The tax cuts helped make France one of the most attractive destinations for foreign investment in Europe, and unemployment fell to 7%, its lowest level in decades. Economic growth initially picked up, helping finance tax measures, but then a series of crises hit. The violent yellow-vest protest movement ripped through the country, prompting Macron to spend €17 billion to mollify protesters.
The yellow-vest protest movement was sparked by plans to increase fuel tax.
“Macron’s policies caused a great sense of injustice and were seen as aimed at lowering taxes for the rich and for businesses," said Xavier Timbeau, an economist at OFCE, a Paris-based, state-funded economic observatory.
Measures to soften the blow of the Covid-19 pandemic cost another €41.8 billion. Then Russia invaded Ukraine, sending energy prices higher. Macron responded with €26 billion in energy subsidies.

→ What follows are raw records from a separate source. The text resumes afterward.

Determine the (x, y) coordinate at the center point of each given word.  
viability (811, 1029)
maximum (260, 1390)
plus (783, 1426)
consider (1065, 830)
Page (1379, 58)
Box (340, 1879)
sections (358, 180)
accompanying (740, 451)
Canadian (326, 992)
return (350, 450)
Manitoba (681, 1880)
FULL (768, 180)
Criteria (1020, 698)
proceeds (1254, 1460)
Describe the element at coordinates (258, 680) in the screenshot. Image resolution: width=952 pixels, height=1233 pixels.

By then, France was in a deep hole. Debt went from €2.2 trillion before Macron was elected to €3.3 trillion, and economic growth flatlined. Macron refused to raise taxes, and he struggled to trim entitlements. He managed to raise the retirement age to 64 by 2030—for an estimated €17.7 billion in savings that year—but only after a bruising battle with opposition parties and widespread protests.
Last year, France was forced into a series of embarrassing corrections to its budget deficit. The national statistics agency widened France’s 2023 deficit to 5.5% of economic output, compared with the government’s forecast of 4.9%. Weeks later, the government had to revise its forecast for its deficit in 2024, raising it to 5.1% of economic output from 4.4%. Ratings firm S&P responded by downgrading France. Conservative lawmakers threatened to help take down the government if it didn’t make more of an effort to rein in spending.
French Prime Minister François Bayrou
Macron pre-empted the parliamentary fight with one of the most consequential moves of his tenure: He dissolved parliament and called snap elections. The summer election resulted in an unprecedented splintering of votes in the National Assembly. Without a clear majority in place, any piece of legislation, including the annual budget, became a referendum on the government.
Macron’s first choice of prime minister after the election, conservative Michel Barnier, was swiftly felled in a confidence vote. Bayrou took over in late December and managed to pass an overdue 2025 budget by temporarily increasing corporate taxes.
He soon began warning parliament that even deeper sacrifices would be necessary to shrink the 2025 deficit, which is expected to reach 5.4% of GDP this year. He lost the support of the socialist party after negotiations failed to change Macron’s overhaul of the pension system.
Then, Bayrou outraged the country with a plan to boost economic output by eliminating two national holidays: Easter Monday and May 8, when France celebrates the surrender of Nazi Germany to the Allies.
Jordan Bardella, leader of the far-right National Rally, branded the idea “a direct attack on our history, our roots—against working French."